AUTOMOBILE - Le constructeur français pourrait installer la production en Roumanie...
La droite tire le frein à main. L'UMP «désapprouve» samedi les «intentions prêtées» à Renault de délocaliser la production de sa nouvelle Clio en Turquie. Le parti présidentiel estime que l'Etat est en droit d'obtenir des «éclaircissements» en sa qualité d'actionnaire et après son soutien au constructeur.
«Un comportement plus responsable»
«Après avoir répondu avec énergie à l'appel de détresse de l'industrie automobile, l'Etat est en droit d'obtenir des éclaircissements en sa qualité d'actionnaire sur la politique conduite par Renault qui a pris des engagements fermes en contrepartie du soutien public (prime à la casse, prêts avantageux) dont il a très largement bénéficié», souligne Dominique Paillé, porte-parole de l’UMP.

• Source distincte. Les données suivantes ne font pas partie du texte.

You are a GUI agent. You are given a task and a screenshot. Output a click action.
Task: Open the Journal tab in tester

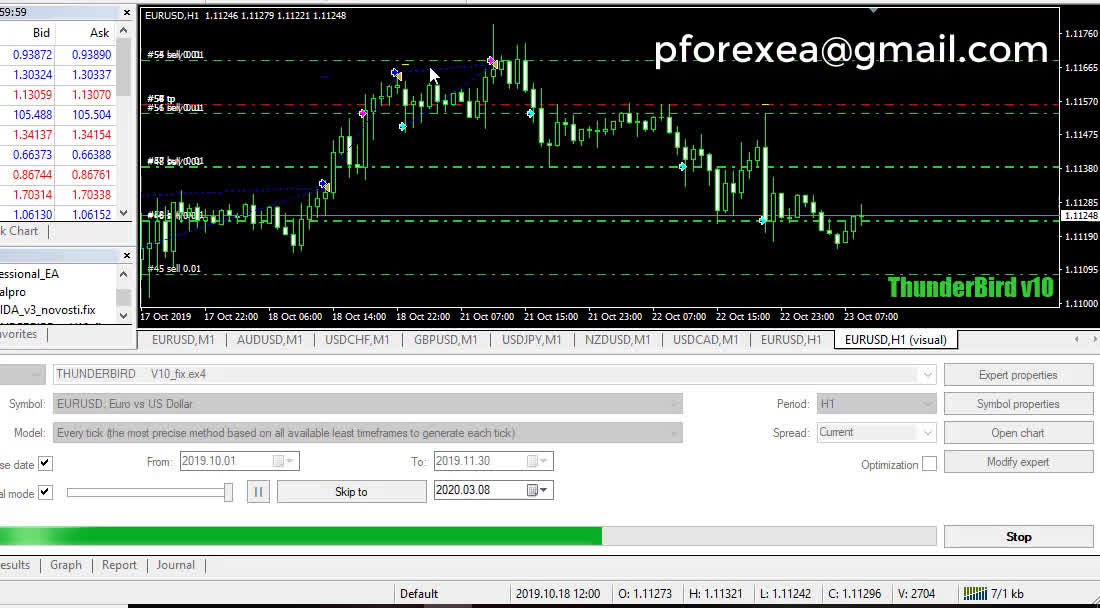[x=175, y=565]
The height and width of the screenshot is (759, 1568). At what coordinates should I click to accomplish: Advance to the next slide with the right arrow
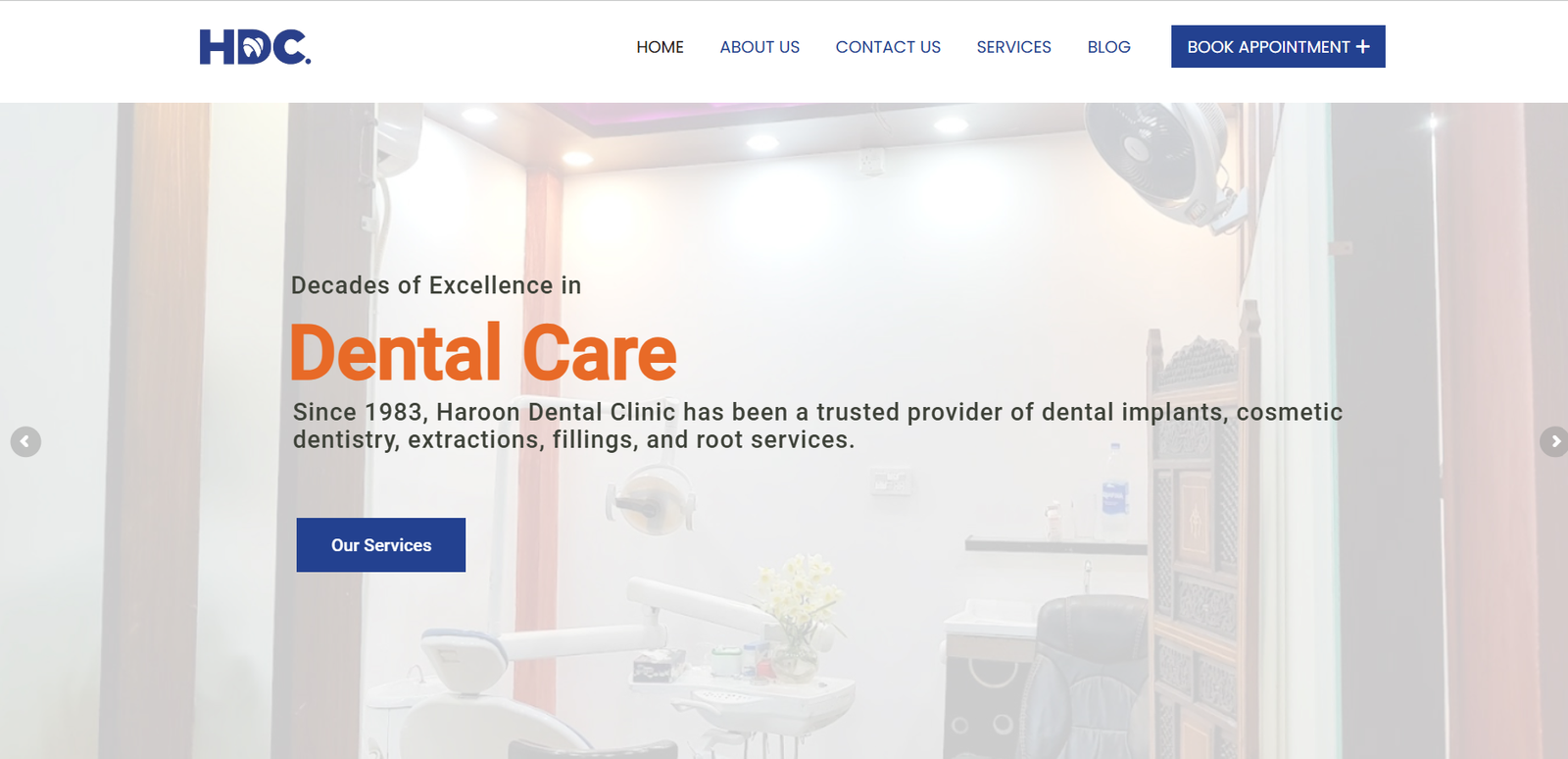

Le gouvernement, selon lui, «est également en droit d'attendre des industriels, qui sont aidés financièrement par les pouvoirs publics, un comportement plus responsable», ajoute le communiqué.
Selon le quotidien économique
La Tribune, la remplaçante de l'actuelle Clio de Renault ne devrait plus être fabriquée dans l'usine du constructeur à Flins (Yvelines) mais en Turquie. Christian Estrosi s'est dit «choqué» et a annoncé qu'il allait rencontrer mercredi le directeur général de Renault Patrick Pelata. L'Etat possède 15% du capital de Renault.